Departmental Bulletin Paper なぜ学生は臨時的任用教員になることを選択したのか : 教員養成学部の新卒者の場合<人文・社会科学>

三上, 彩  ,  伏見, 葉月  ,  関, 由起子

65 ( 1 )  , pp.117 - 129 , 2016 , 埼玉大学教育学部
Due to high job-market competition among public school teachers, half of all students who had wanted to become teachers decide to accept temporary teaching jobs after failing the teacher employment examination. However, temporary teaching positions provide less secure employment conditions compared with regular teaching jobs. This study aims to describe the process among graduates of an education department through which perceptions change with regard to becoming a temporary teacher. Nine participants who were students in a department of education and failed the teacher employment examination were interviewed (six were interviewed prior to graduation; four were interviewed after having become temporary teachers; one was interviewed both before and after becoming a temporary teacher). Kinoshita’s Modified Grounded Theory Approach is applied to explain the process through which the interviewees’ perceptions change. Participants considered temporary teaching to be a safety net for those who fail the teacher employment examination. After failing the examination themselves, however, they realized temporary teaching is nonregular employment and became concerned about not being a regular employee.
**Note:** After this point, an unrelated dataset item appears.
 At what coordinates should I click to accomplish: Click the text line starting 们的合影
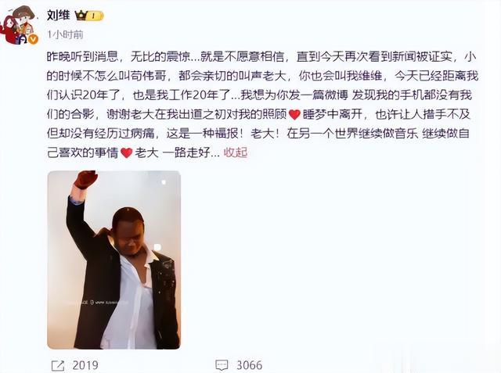pos(258,114)
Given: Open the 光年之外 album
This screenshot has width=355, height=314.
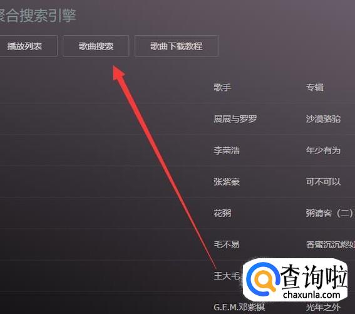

Nevertheless, most of them had no choice but to accept temporary teaching positions, due to time limits on job hunting. After starting work as temporary teachers, they were shocked by the differences in job security between regular and temporary teachers, and they subsequently developed a strong desire to pass the teacher employment examination. This study concludes that, to soften the impact of failing the examination, students must understand and prepare for the employment risks facing public school teachers. Moreover, to support temporary teachers, the boards of education of prefectural and city governments, which are the employers of all teachers, must support students in passing the examinations. Lastly, the boards must adequately evaluate temporary teaching careers during the examinations.